*Work to do*. Write out these lines again, changing "target" to "item" and leaving everything else as it is. Omit the pictures from your answer.

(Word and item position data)
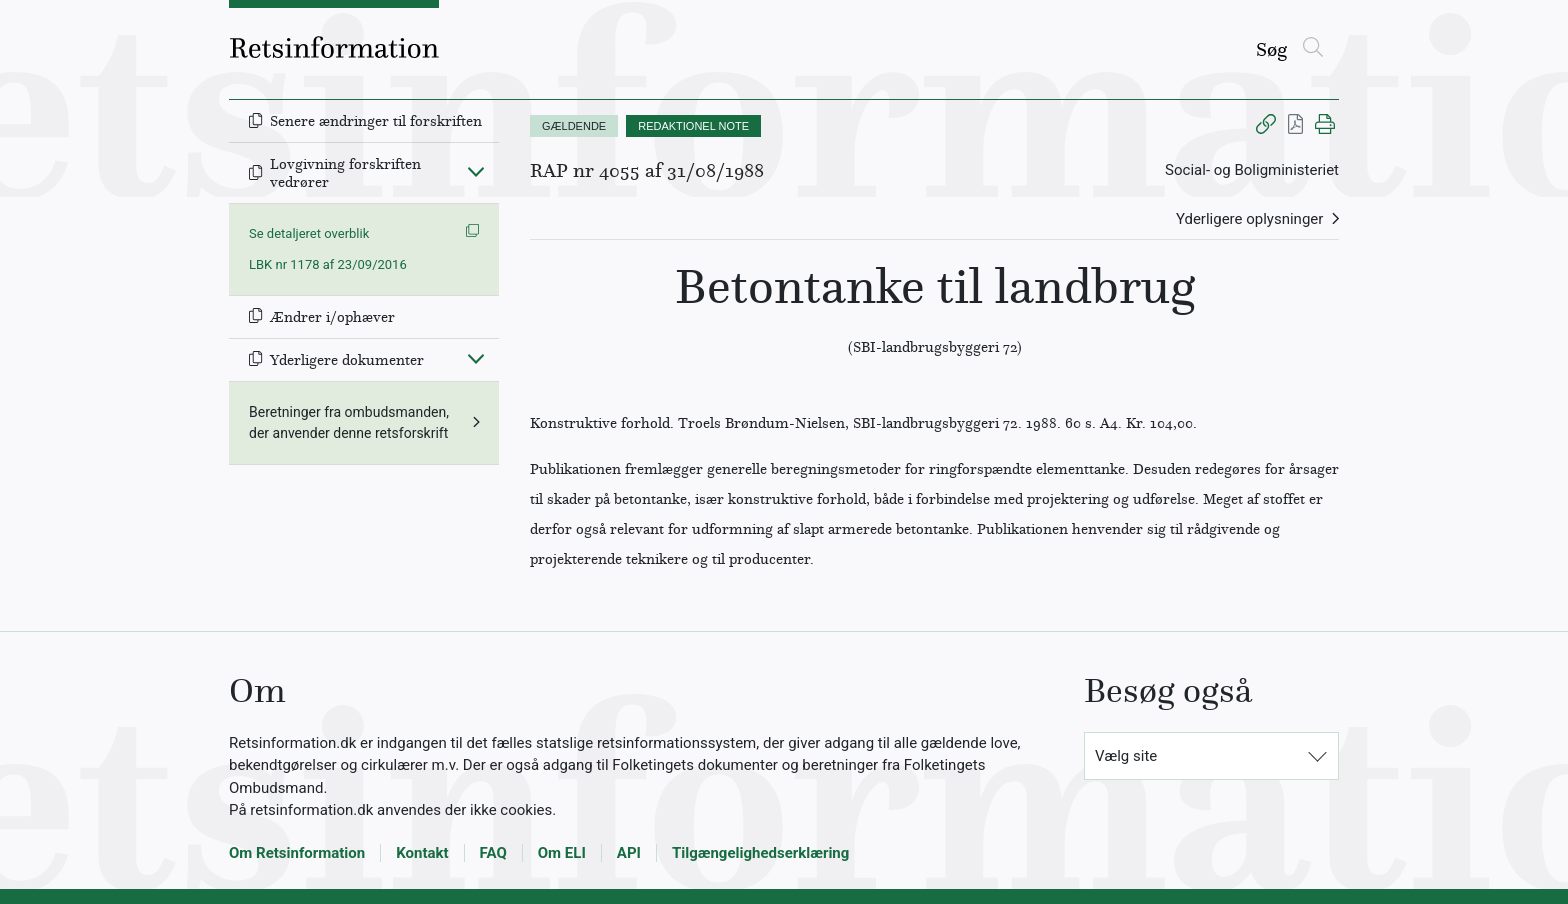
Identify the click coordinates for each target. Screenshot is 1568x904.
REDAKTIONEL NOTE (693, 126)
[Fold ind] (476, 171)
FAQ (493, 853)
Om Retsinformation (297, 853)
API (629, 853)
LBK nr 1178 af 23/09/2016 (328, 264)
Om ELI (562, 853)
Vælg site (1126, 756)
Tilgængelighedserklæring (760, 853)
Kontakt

*Complete response*.
Identify the click coordinates for each item. Screenshot is 1568x904.
REDAKTIONEL NOTE (693, 126)
[Fold ind] (476, 171)
FAQ (493, 853)
Om Retsinformation (297, 853)
API (629, 853)
LBK nr 1178 af 23/09/2016 (328, 264)
Om ELI (562, 853)
Vælg site (1126, 756)
Tilgængelighedserklæring (760, 853)
Kontakt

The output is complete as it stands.